# Negatives of removing existing awning?



## JohnnyD44 (Mar 7, 2011)

Hey Everyone!

My wife and I recently purchased a home and I've done several renovations around the house (new kitchen, painted the house, new shutters, new landscaping) and there is one thing left on my to-do list, but I'm hesitant and wanted some advice before I proceed.

On the side of our house, we have a door leading to our driveway. There is currently a hiedous white metal awning. Eventually, when the money is there I'd like to build out and make a small porch, but until then I'm stuck with this god-awful awning.

I would love nothing more to just ahead and rip this thing off the side of the house. I'm just hesistant to do so, I can't really think of any issues it would cause, but I just want to double check I'm not missing anything big. I know the moulding around the door frame and trim would need some serious water proof caulking, but other than that is there any reaso nI can't go home tonight and suprise my wife and get rid of this thing? Our back door does not currently have an awning and I do not notice water leaks or anything.

Any advice would be greatly appreciated!

Thanks!!


----------



## moneymgmt (Apr 30, 2007)

A pic would greatly help explain how it is attached. When I resided my house in the fall we removed a similar awning and there was 40 years of dirt/junk/fading on the siding behind it. I didn't care, like I said I was residing anyhow, but keep in mind that the end result may be less attractive than your awning is now. Mine had several lag bolts through the frame into the wall, very simple to remove.

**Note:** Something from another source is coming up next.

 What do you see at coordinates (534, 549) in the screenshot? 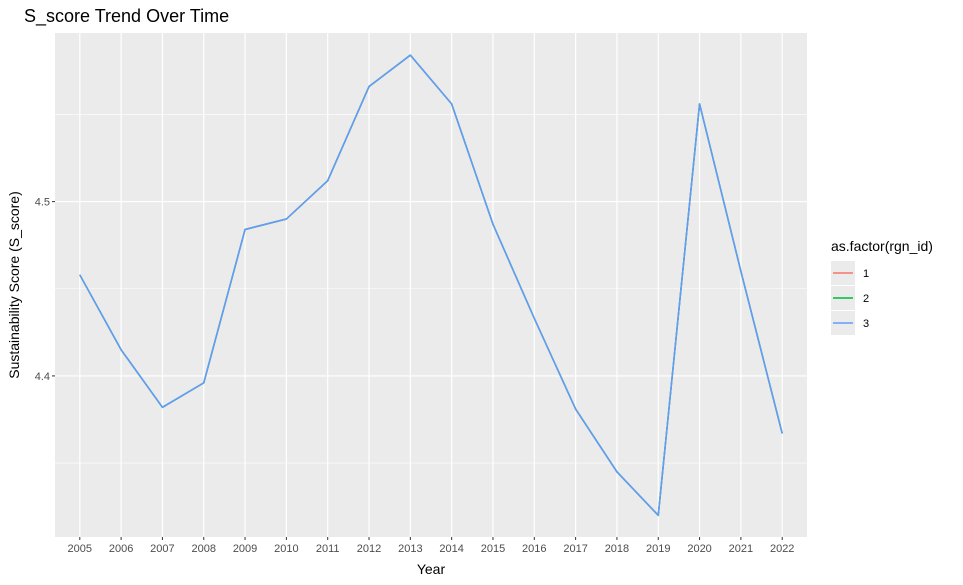
I see `x-tick-label: 2016` at bounding box center [534, 549].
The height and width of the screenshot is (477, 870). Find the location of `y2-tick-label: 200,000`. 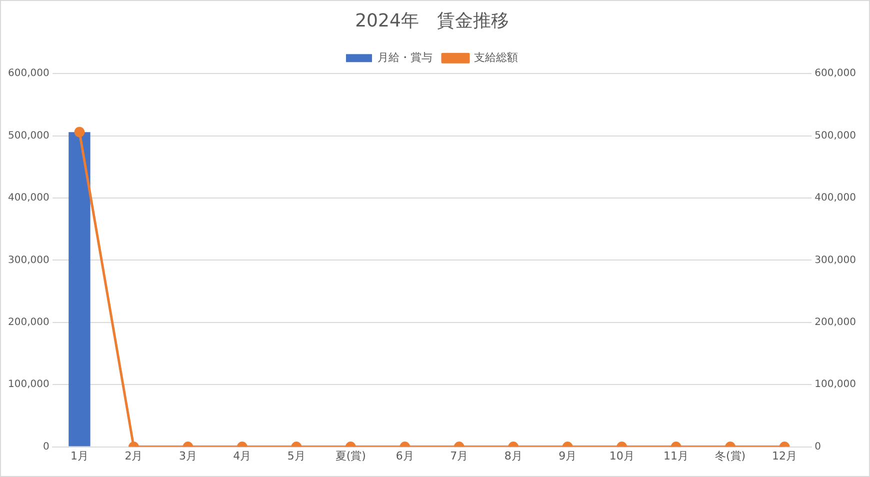

y2-tick-label: 200,000 is located at coordinates (835, 322).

In the short term Home Depot sells canvas awnings in colors and/or prints for a couple hundred bucks if you want a cheap better looking replacement until you get to the bigger porch job.


----------



## bob22 (May 28, 2008)

Don't forget the rain! Once it is gone you're wet fumbling with the keys to the house. Might be worth it to keep it until you are ready to replace?


----------



## rollinastang (May 19, 2011)

if u decide to tear it down i would recommend filling the bolt holes with caulk or silicone so that water does not get into the holes and run down the back of your siding. as you previously stated caulk around the door...it may be best to just take the awning down strip it of looses paint and paint it with a rustoleum color that will match your home for a nice curb appeal and to keep some shelter until you decide to renovate that area. when reattaching the awning if u choose this method i would squeeze caulk or silicone into the bolt holes before reattaching and depending on the wear of the holes maybe go with one size larger diameter of bolts just to make sure water is kept out and that there is a strong grip to hold it up during a wind storm.


----------



## JohnnyD44 (Mar 7, 2011)

I just recently painted the house, so I do have some spare paint. I appreciate the input so far. I did plan on caulking the holes left behind by the bolts. There shouldn't be much stain because it's a thin metal bracket supporting it. Below is a pic of the awning taken before the house was painted. It's the best I could find flipping through photos online! The awning is on the left of the house

as far as the keys in the rain - I suggeted that to my wife....she replied "i'd rather get soaked than deal with that awning" haha


----------



## gregzoll (Dec 25, 2006)

Why not take it off, repaint with a good quality spray paint, and then rehang, until time to put up the enclosure you want. We did that with the awnings that is on our house. Actually turned out really well. Keep in mind, putting a bump out on the side, may not turn out well, unless it is made to blend into the current structure.


----------